Problem ▸ Arrange the entries as a numbered list, starting with the line that contains "Task: Click the Expand all sections link" and going on through the line that contains "coord(333,61)". Skip blank lines and leave the pictures out.

++++++

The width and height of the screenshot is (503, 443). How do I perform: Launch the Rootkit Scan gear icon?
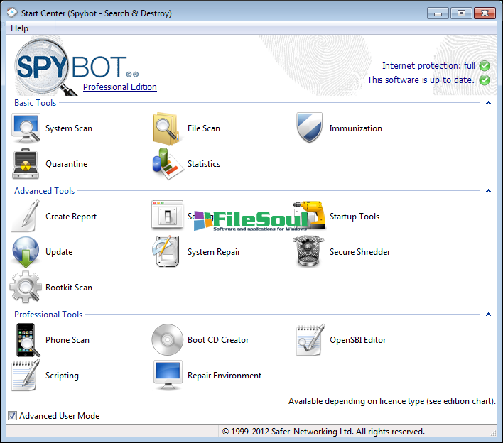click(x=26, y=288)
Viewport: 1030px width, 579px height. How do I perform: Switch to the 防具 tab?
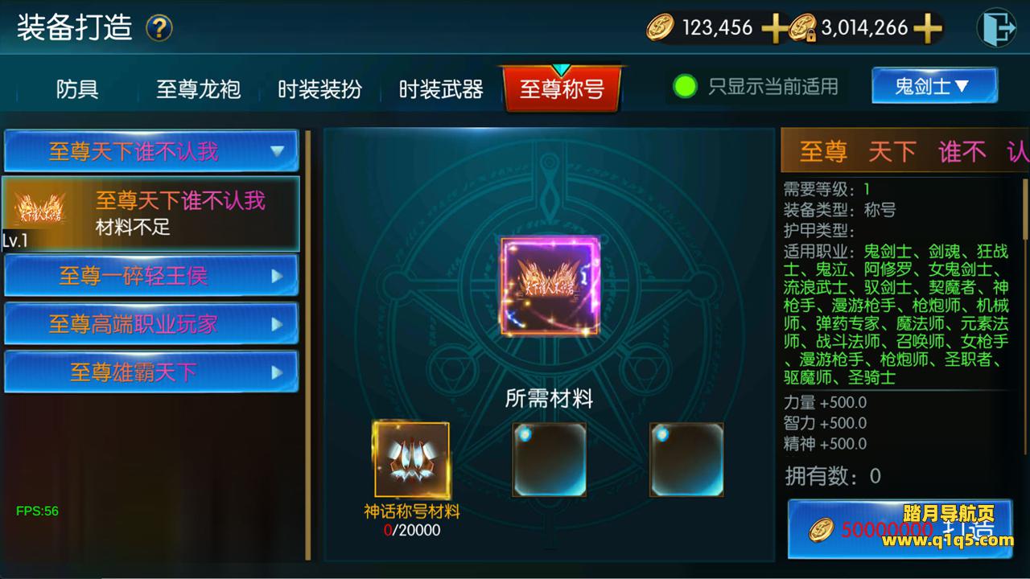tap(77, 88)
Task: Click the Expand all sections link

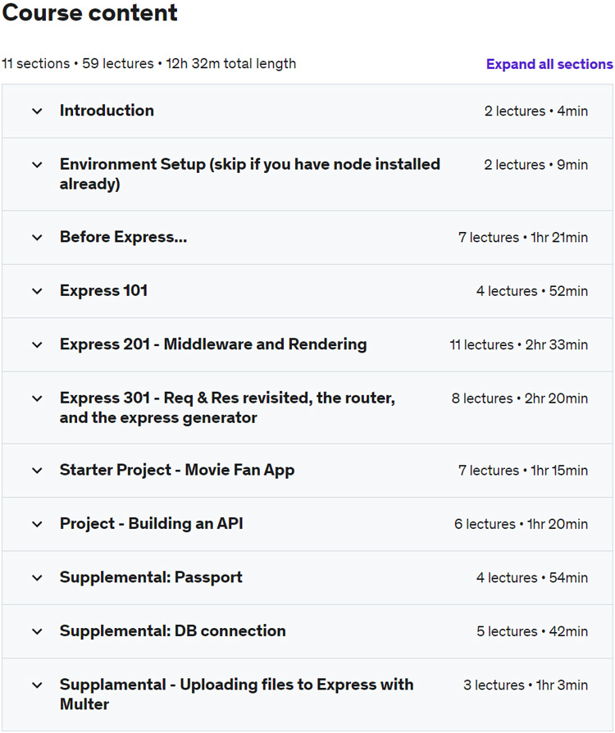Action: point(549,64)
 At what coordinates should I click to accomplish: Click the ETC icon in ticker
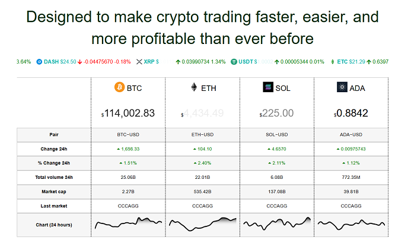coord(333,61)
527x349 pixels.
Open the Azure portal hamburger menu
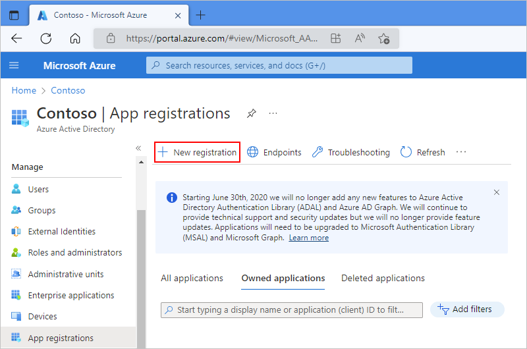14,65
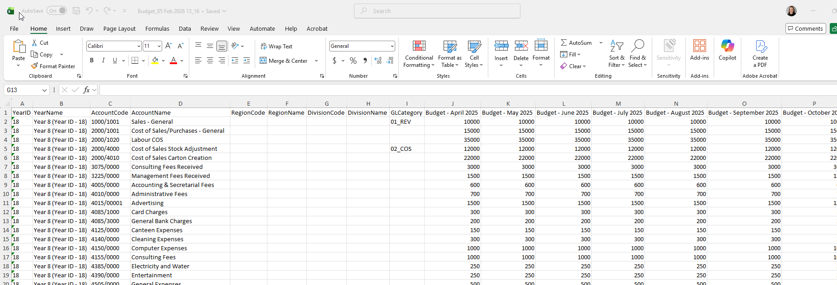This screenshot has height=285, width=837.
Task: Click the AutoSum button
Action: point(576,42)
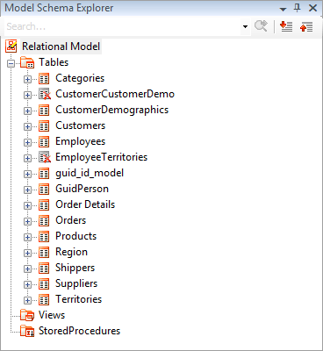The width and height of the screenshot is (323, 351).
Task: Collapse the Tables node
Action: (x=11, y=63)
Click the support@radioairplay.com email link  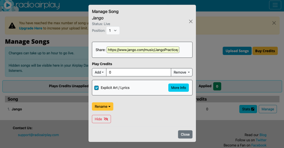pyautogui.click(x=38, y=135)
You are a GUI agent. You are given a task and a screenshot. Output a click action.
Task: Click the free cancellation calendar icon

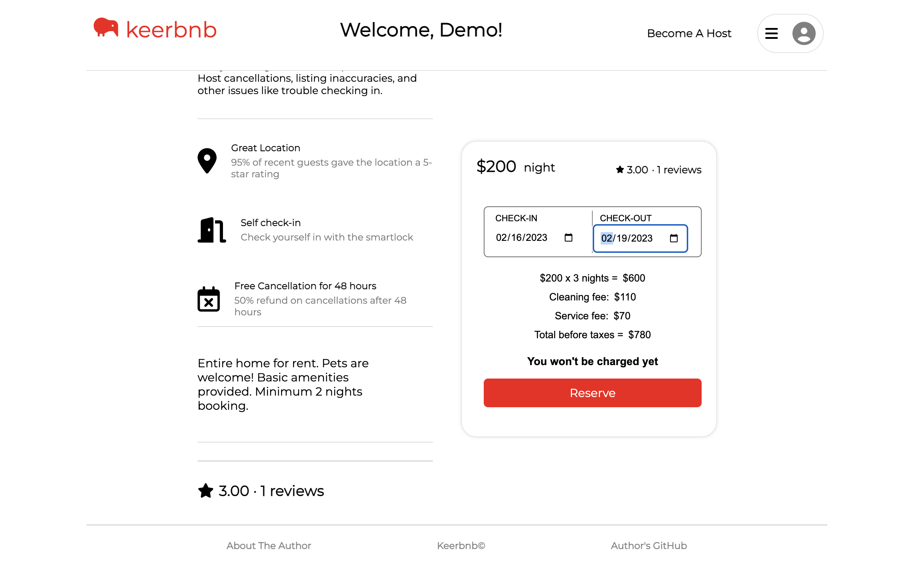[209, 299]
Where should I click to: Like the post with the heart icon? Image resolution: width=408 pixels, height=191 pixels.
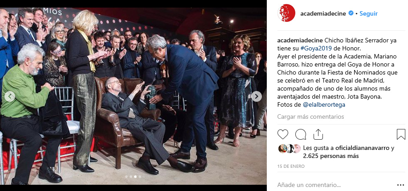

++++++

Response ▸
1. Task: Click the Expand all sections link
2. Action: point(549,64)
3.  At what coordinates should I click to accomplish: Click the ETC icon in ticker
4. coord(333,61)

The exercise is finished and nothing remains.